Shadow Minister Assisting for Defence, Pat Conroy, says the Defence Department’s 2018-19 annual report shows that sustainment costs were 10 per cent higher than originally budgeted in May 2018 and totalled A$6.588 billion.

Mr Conroy blamed the government for the overrun, saying it is “clearly linked to the Morrison government’s inability to acquire capabilities on time and to sustain them on budget”. He said acquisition delays mean the ADF is forced to keep using older equipment, which is more expensive to sustain.

The Defence annual report also highlighted that the Navy’s 21 “minor combatant” vessels, which include the Armidale and Cape Class patrol boats, spent nearly 500 fewer days at sea than planned due to what it describes as “emerging defects across platforms and extensions to planned maintenance periods”.

The Defence Department refuted the A$570 million overrun, saying A$367 million of the increase came from a combination of government approvals since the May 2018 budget for new projects and movements in the exchange rate. It says actual expenditure exceeded the budget by only A$203 million, with only A$72 million coming from a range of net variations across the budget.

Debate over medical devices ramps up again

The debate over private health insurance premiums is heating up ahead of Health Minister Greg Hunt’s pending decision on premium increases.

Private Healthcare Australia fired the opening salvo in the latest round of “who is responsible for premium increases”, laying the blame at the feet of the medical devices industry. PHA chairman John Hill told Nine Publishing that the health minister’s goal of limiting premium increases to an average 3 per cent would be “extremely challenging” because the cost of devices had risen by 8.6 per cent.

In response, the Medical Technology Association of Australia said the private health insurance industry was blaming “everyone but themselves for their continued failure to address financial sustainability challenges”. It pointed to an Australian Prudential Regulation Authority (APRA) report from May that said the sector was not prepared to “deal with growing risks, including declining affordability, a shrinking and ageing membership base, and changes in government policy”.

New inquiry into faster rail financing

Federal parliament has begun a new inquiry into financing options for faster rail to connect major cities across Australia.
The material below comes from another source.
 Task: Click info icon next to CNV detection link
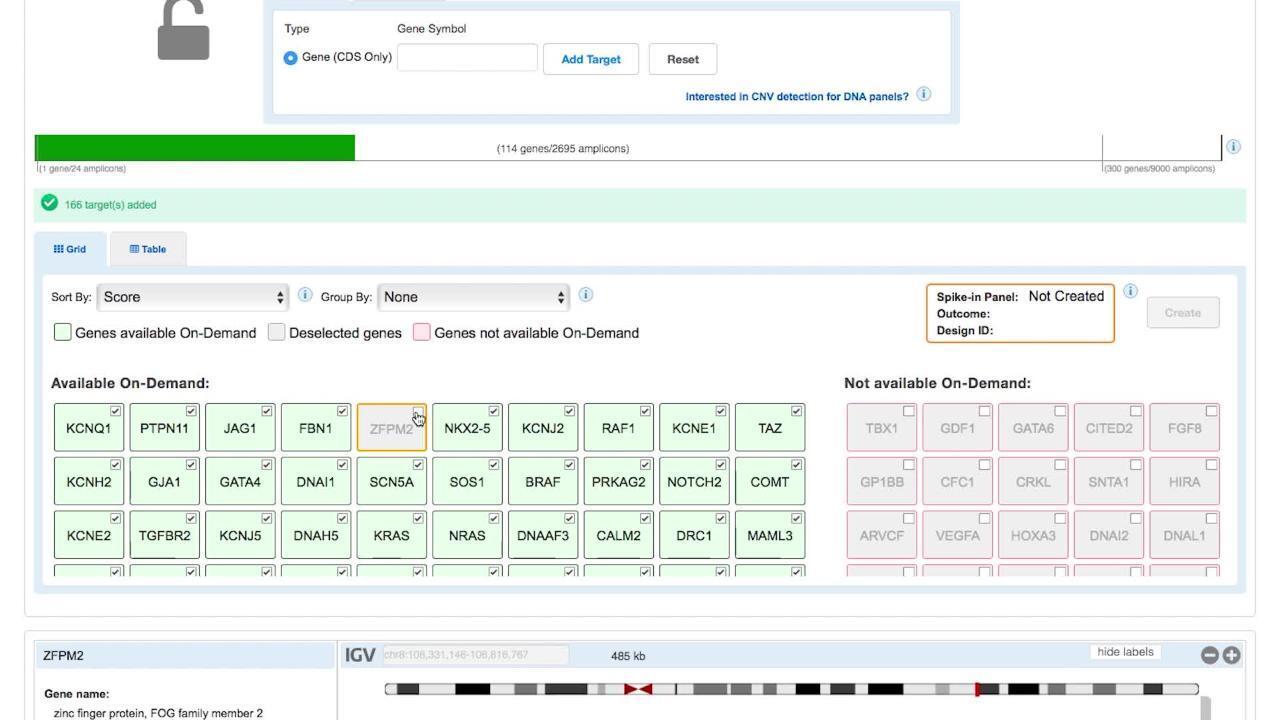tap(924, 94)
The House of Representatives Standing Committee on Infrastructure, Transport and Cities is accepting submissions to the inquiry until 6 December 2019.
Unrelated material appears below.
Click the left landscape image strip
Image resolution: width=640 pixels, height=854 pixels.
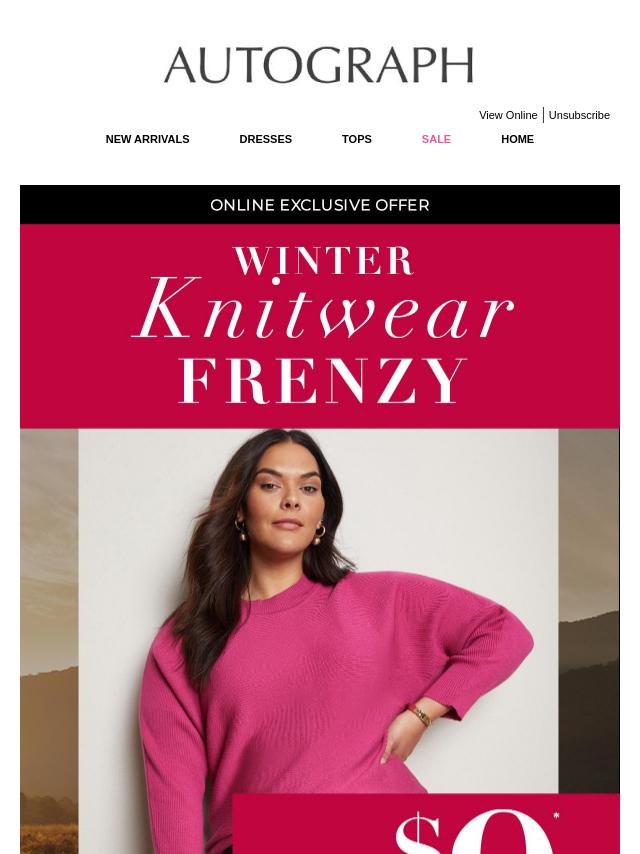(x=49, y=641)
The committee’s chair, Mr John Alexander, says the establishment of the National Faster Rail Agency (NFRA) makes it a good time to examine financing options to deliver fast rail connections between major capital cities and their regional centres.

The NFRA will work with state and territory governments on opportunities to develop better rail infrastructure, including on the Geelong to Melbourne fast rail.
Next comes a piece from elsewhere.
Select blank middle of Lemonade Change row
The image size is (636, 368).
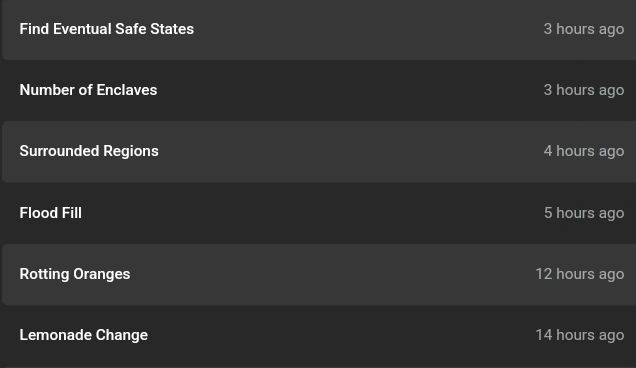coord(341,336)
It will also examine five faster rail business cases funded in the 2019-20 federal budget for: Sydney to Wollongong, Sydney to Parkes, Melbourne to Albury-Wodonga, Melbourne to Traralgon, and Brisbane to the Gold Coast.

“Delivering a viable option for people to live in regional cities and still have ready access to big cities will have positive social, economic and population outcomes, but it will be hard to progress without a sustainable financing mechanism,” Mr Alexander said.